Da quest’ambivalenza l’italiano medio (piccolo piccolo) si salva in un modo che gli è congeniale: sfottendo. Gli altri. Un’arte nella quale i romani sono maestri.
 E’ così che “fransè” (francese), con uno scivolamento buffonesco della S, diventa “franscè”. Pronuncia: fronscè. Da cui froscio, e frocio.
Sfottere uno straniero, oltre che divertente, è necessario per alleggerire la tensione, quando quello straniero viene in casa tua a farla da padrone.

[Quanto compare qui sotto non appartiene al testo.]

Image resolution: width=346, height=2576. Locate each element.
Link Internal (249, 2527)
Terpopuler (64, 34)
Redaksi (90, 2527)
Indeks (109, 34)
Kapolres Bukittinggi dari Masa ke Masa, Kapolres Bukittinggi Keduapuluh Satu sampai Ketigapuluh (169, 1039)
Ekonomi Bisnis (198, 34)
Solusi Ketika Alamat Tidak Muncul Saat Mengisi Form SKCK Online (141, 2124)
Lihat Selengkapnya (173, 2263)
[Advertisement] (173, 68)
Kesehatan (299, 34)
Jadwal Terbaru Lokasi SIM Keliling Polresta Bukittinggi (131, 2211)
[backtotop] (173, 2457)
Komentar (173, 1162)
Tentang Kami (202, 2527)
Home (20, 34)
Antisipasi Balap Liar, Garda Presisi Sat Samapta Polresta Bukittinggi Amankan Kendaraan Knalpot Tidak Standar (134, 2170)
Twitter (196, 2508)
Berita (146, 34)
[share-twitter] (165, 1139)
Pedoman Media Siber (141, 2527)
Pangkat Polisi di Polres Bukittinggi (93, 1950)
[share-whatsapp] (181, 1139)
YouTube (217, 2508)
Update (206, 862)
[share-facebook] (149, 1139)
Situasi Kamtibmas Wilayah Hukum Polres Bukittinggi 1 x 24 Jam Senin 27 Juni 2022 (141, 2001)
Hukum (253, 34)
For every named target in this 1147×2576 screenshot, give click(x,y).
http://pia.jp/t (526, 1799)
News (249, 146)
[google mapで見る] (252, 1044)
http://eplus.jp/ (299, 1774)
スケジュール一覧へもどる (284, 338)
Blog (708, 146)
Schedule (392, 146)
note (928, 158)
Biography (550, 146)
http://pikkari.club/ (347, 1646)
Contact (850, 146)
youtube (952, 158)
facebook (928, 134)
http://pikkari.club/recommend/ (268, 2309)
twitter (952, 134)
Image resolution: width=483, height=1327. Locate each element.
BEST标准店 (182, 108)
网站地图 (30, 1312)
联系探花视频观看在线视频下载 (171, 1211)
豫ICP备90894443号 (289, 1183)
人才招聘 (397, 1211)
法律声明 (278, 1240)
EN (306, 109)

I francesi lo hanno fatto, in Italia, abbastanza spesso: a Roma, nel caso specifico, sono giunti all’inizio dell’800, al seguito di Napoleone.
Non si creda però che i cittadini romani ce l’avessero soltanto con i francesi; nel 1825 erano democraticamente definiti “froci” tutti gli stranieri residenti a Roma, comprese le milizie papaline: gli svizzeri. Questi ultimi vestivano le famose originalissime divise, disegnate – a quanto sembra – da Michelangelo. E colorate come i vestiti delle donne nei giorni di festa.
Un po’ per volta, “frocio” comincia a slittare pericolosamente verso un’area sempre più negativa: fino ad assumere il significato di “uomo spregevole”, a prescindere dalla sua nazionalità.
Scendendo ancora lungo la china della denigrazione: quale uomo è più spregevole di un sodomita passivo? Et voilà: il gioco, ancorchè pesante, è fatto.
Da allora il (termine) frocio ne ha fatta, di strada.
 Nel 1910 la malavita lo ha utilizzato per dire “effeminato”. A dare a questa parola il significato che gli attribuiamo adesso, su tutto il territorio nazionale, hanno contribuito fortemente il cinema italiano del secondo dopoguerra, e la letteratura, da Moravia a Pasolini.
La tesi della provenienza di “frocio” da fronscè: pronunzia volutamente scorretta di “fronsè”, non è comunque l’unica. Curiosamente, peraltro, sono ancora degli stranieri ad essere chiamati in causa. In questo caso, non per la raffinatezza, ma per la loro estrema rudezza. Stavolta non parliamo di francesi, ma di tedeschi: i famigerati lanzichenecchi.
I romani ne conobbero da (troppo) vicino la leggendaria spietatezza, e i disinvolti costumi sessuali: durante il tragico sacco di Roma del 1527, questa milizia speciale al soldo dell’imperatore pare abbia stuprato tutti, uomini e donne che fossero. Per questo motivo i romani, terrorizzati, li chiamarono “feroci”: da qui, “froci”.
Secondo altri studiosi, frocio deriverebbe invece da “froge”: le ali del naso dei lanzichenecchi stessi, che si enfiavano e si arrossavano quando avevano bevuto. Cioè, quasi sempre.
Il legame con le “froge” potrebbe però essere un altro: sembra che a Roma ci fosse una “fontana delle froge”, presso la quale anticamente gli omosessuali della città si davano convegno.
Un’altra ipotesi fa risalire “frocio” a “floscio”, dallo spagnolo “flojo”, che vuol dire afflosciato, molle. Per via della rotacizzazione della “l”, tipica e molto frequente nel romanesco, la elle si trasforma in erre: così “floscio” diventa “froscio”. E poi frocio. Individuo passivo, privo di nerbo.

Se,come sembra assai probabile, il termine frocio sia cominciato a circolare solo all’inizio del ‘900, i poveri lanzichenecchi sarebbero stati accusati ingiustamente. Una volta tanto.